Keith Pearce Jul 11, 2018

Five critical requirements for customer experience in an ultra-connected era

By the time customers call contact centers today, most of them have been or are on the website. When they call, they want the agent to know the relevant information and expect a personalized experience—with details of previous interactions readily available.

But there’s a catch: Many contact centers struggle to link all these customer touchpoints and offer a consistent experience across all channels. That’s only possible when the agent has full visibility into the customer journey.

Think about it: Does your infrastructure have the flexibility to support new paths of customer engagement? Can you easily add new channels such as video, social media or text?

If not, your infrastructure may depend on older technology best suited to customer contact based on phone calls. Adding new technologies and channels thus requires complex integrations among multiple systems and applications that fail to deliver as one.

Let’s look at how you can resolve these problems and lay a foundation capable enough to handle next-generation challenges.

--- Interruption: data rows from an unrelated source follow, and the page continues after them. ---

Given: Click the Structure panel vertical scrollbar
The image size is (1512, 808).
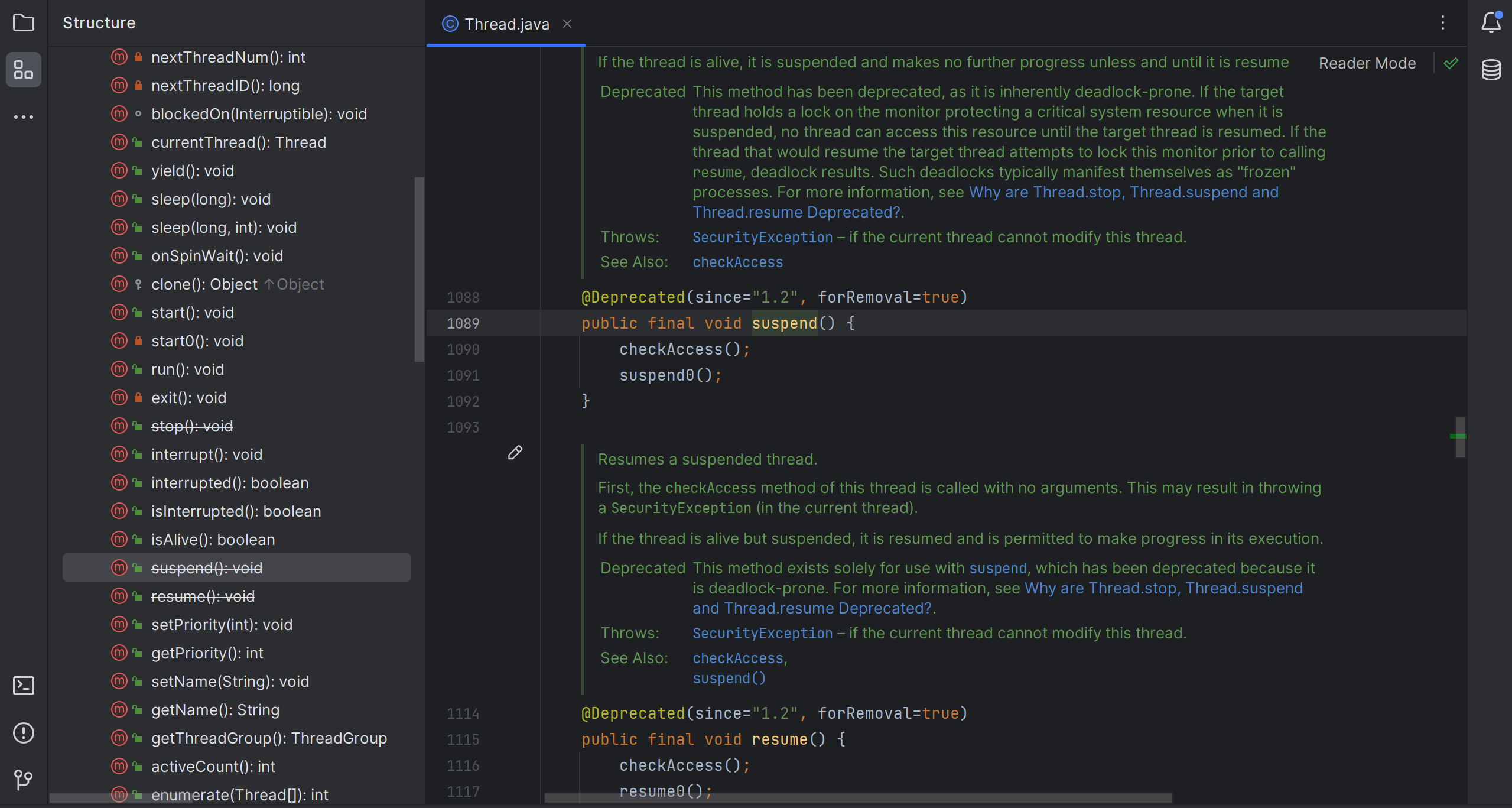Looking at the screenshot, I should tap(419, 269).
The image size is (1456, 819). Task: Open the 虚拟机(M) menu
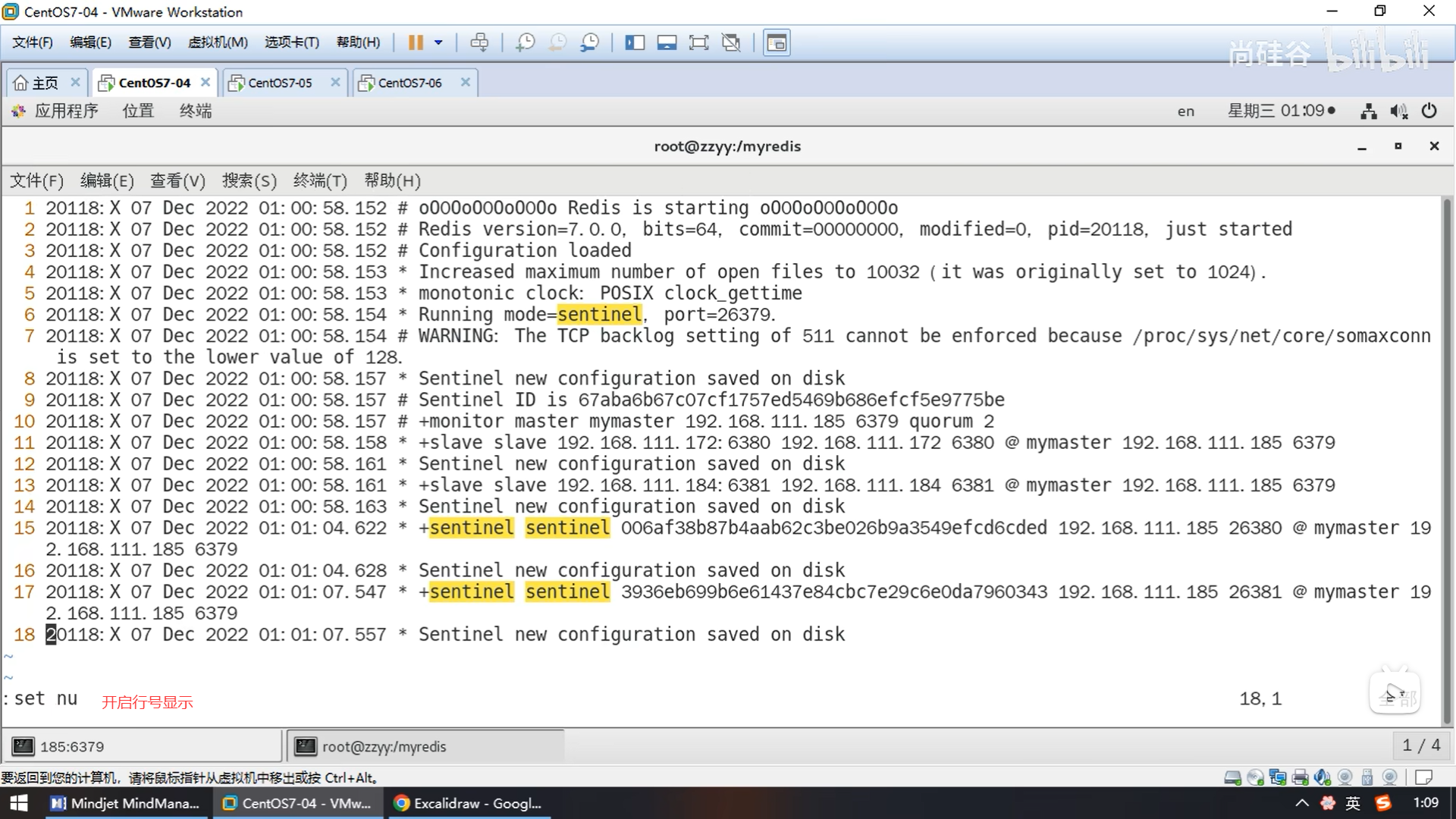click(x=218, y=42)
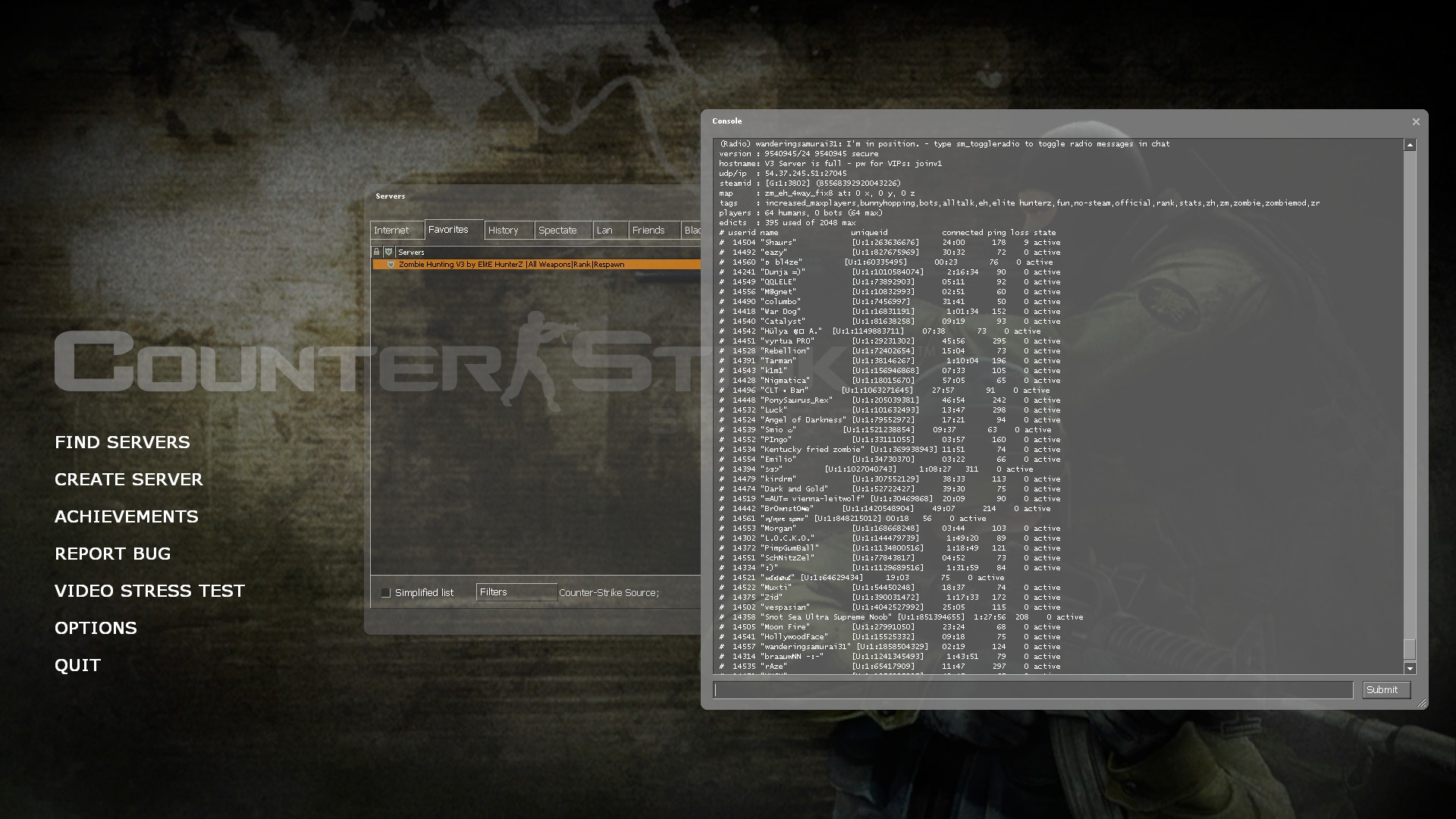
Task: Open FIND SERVERS from main menu
Action: (x=122, y=442)
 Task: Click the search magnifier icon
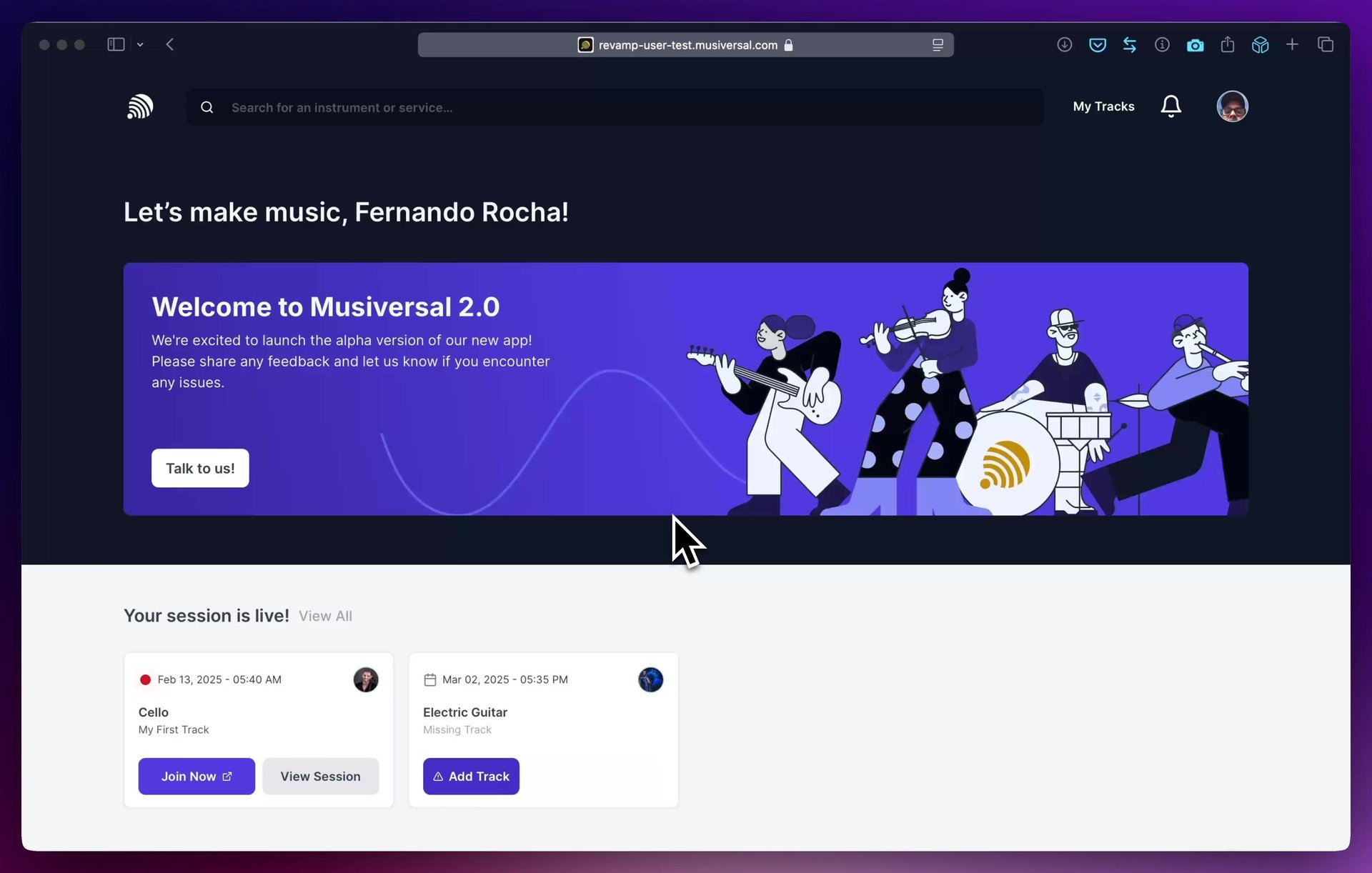tap(207, 107)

A customer journey seamless as it seems

If your contact center began as voice-only, you’ve probably added email, web chat, video and other channels. These often independent, siloed solutions now form obstacles to efficiency and growth. But you’re not alone.

Today’s customer journeys often begin on chat, social media or a messaging application. This makes it even more difficult to deliver seamless experiences across all self- and assisted-service channels, while maintaining context throughout the customer’s journey.

Still a journey-focused approach is critical. It puts the customer at the center of your business strategy which, in turn, drives loyalty and revenue. Companies with a mature approach to customer experience can assess and optimize customer journeys as a core practice. True omnichannel engagement as the foundational technology holds the key to creating effortless customer journeys.

Getting to the heart of the customer engagement hub

“To offer an end-to-end customer experience across channels and departments, IT leaders must build a customer engagement hub (CEH),” defined as an integrated network of systems from multiple vendors, says Olive Huang, research director at Gartner, in “Ten Steps to Plan a Next Generation Customer Engagement Hub.”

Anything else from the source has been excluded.